What transpired lived up to the billing, with both teams going shot-for-shot for the entirety of the game. Fueled by its loss to North Carolina just 48 hours before, Duke edged ahead late in the second half. Losing would simply not be an option for a team unaccustomed to even a two-game losing streak. In contrast to the first game between the two powerhouses, Saturday’s game was more defensive-oriented. Neither team gave the other much room to operate offensively, with the famed Boeheim 2-3 zone suffocating the Duke wings as Mike Krzyzewski’s relentless man-to-man coverage forced Syracuse to take intensely contested shots. Every possession mattered, and it was no surprise that, in the end, the difference between winning and losing came down to a possession with 10 seconds remaining in the game.
By now, we’ve all seen the video dozens of times. Syracuse forward C.J. Fair drove the baseline trailing 60-58, colliding with Duke forward Rodney Hood on his way to the hoop. Hood had slid into position a split second prior, staring down the imposing Fair. He took the contact straight to the chest while Fair finished softly, using the glass to tie the game up at 60. The head official, however, judged that Hood had established position and set his feet prior to Fair lifting off towards the basket, resulting in a game-altering charge that sent Boeheim into a tantrum that will never be matched by another 69-year-old ever again. With expletives spewing from his mouth and his blazer flailing behind him, Boeheim charged the referees, disputing the call fervently. His actions were fruitless, however, and would cost his team the game. He was given two technical fouls and ejected for the outburst.
The Orange would ultimately fall to the Blue Devils 66-60, though critics everywhere immediately began claiming that a block should have been called and the outcome of the game reversed. Many believe the referees aided Duke’s victory by calling the questionable charge on Fair in that situation. Despite officiating veterans stating that the right call was made, there has been significant chatter about whether the play should have resulted in a block, a charge or no call.
This uncertainty, despite the controversy that comes with it, is natural and goes to show just how impactful a referee’s single call can be. Remember the refs are human, and, though we may wish they were perfect, the unpredictability of their calls make the game what it is. Sports need bad calls, no matter how tragic they can be. Robotic referees would make the game seem formulaic, as if the rulebook were a bona fide strategy. It would become common to see teams running to certain parts of the court just to earn fouls, as the referees would be trained to make zero interpretations. Removing bad calls from the game would be like disregarding the First Amendment—it’s the right of the referee himself to make the call, not the bylaws drawn up in the rulebook.
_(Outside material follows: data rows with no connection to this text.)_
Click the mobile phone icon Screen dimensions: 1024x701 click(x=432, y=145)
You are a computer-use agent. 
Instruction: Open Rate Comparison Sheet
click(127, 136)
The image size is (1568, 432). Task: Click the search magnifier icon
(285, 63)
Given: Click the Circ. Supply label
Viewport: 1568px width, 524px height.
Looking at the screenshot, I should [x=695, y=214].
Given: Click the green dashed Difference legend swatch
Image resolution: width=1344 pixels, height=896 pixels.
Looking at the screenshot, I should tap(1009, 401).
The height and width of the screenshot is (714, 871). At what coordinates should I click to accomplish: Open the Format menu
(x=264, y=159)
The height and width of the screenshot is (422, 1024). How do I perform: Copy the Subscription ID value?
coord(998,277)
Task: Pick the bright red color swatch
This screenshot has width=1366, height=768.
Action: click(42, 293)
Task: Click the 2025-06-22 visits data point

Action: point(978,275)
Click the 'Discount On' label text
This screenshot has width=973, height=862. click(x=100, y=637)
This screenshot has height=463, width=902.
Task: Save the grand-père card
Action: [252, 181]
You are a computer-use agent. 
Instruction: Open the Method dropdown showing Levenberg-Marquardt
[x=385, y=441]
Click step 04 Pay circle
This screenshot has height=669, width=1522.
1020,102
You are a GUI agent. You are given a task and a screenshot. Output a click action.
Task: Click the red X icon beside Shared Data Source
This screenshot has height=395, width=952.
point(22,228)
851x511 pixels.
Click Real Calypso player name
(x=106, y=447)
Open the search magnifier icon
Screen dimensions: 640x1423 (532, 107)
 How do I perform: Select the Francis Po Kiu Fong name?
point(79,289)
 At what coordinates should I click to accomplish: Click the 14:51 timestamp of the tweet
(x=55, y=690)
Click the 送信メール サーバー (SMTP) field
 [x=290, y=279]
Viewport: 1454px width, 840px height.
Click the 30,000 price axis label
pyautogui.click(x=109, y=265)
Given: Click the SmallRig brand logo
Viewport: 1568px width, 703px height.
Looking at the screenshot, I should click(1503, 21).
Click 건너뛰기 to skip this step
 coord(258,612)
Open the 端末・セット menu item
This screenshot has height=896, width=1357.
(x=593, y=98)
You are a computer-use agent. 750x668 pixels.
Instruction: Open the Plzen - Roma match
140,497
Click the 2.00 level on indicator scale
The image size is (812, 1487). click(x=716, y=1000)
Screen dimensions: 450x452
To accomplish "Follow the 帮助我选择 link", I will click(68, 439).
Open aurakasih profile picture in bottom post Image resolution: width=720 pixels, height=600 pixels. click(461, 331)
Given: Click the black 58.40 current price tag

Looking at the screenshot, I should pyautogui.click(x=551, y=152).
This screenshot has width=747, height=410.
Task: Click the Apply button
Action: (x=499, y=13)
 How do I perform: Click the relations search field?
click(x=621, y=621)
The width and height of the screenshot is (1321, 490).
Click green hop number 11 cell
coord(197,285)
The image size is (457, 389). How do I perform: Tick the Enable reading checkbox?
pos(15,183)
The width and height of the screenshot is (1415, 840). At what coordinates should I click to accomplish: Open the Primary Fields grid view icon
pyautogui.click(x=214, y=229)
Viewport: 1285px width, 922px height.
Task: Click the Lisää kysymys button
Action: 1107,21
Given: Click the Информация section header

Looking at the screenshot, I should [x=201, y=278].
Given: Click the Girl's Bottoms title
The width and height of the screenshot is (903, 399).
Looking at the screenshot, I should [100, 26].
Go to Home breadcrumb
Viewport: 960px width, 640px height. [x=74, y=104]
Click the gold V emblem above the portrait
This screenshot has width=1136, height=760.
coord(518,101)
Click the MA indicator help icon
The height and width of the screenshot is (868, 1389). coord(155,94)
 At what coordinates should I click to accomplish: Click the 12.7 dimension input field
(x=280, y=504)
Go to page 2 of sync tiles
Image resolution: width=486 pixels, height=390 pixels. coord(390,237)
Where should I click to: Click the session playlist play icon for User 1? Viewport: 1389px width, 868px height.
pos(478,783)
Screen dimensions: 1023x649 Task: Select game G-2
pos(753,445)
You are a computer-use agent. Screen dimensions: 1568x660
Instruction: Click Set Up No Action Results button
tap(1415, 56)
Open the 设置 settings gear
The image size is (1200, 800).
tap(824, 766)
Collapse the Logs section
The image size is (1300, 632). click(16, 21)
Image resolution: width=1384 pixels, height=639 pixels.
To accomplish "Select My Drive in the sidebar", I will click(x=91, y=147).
You know that feeling when all the air is sucked out of you when you watch your team crumble at the hands of refs? I’ve felt it many times rooting for my own teams. Sometimes I feel so much rage at what transpired, I almost feel the need to hurl the remote through the TV screen or track down the ref personally on the street to give him my opinion on what went down.
If referees were always perfect, though, who would I be able to put all the blame on when my team loses? Do you think I’d ever actually admit that the other team is better? Hell no I won’t. I’d blame the refs, simply for the sake of sleeping that night.
All in all, I’m glad Saturday’s game came down to questionable refereeing, just like it did three weeks ago in the Carrier Dome. (Anyone remember the clear foul on Hood’s would-be game winning dunk?) It made for a compelling finish and a way for me to say, “Well, at least we didn’t lose the game ourselves.”
The debate will rage on, especially if Syracuse does not win the regular-season ACC title. The Syracuse loss put Virginia in the driver’s seat as the conference tournament looms. Bad call or not, the result of the game allows for there to be a potential third showdown between Syracuse and Duke in the semifinals of the tournament. What real fan wouldn’t want to see that?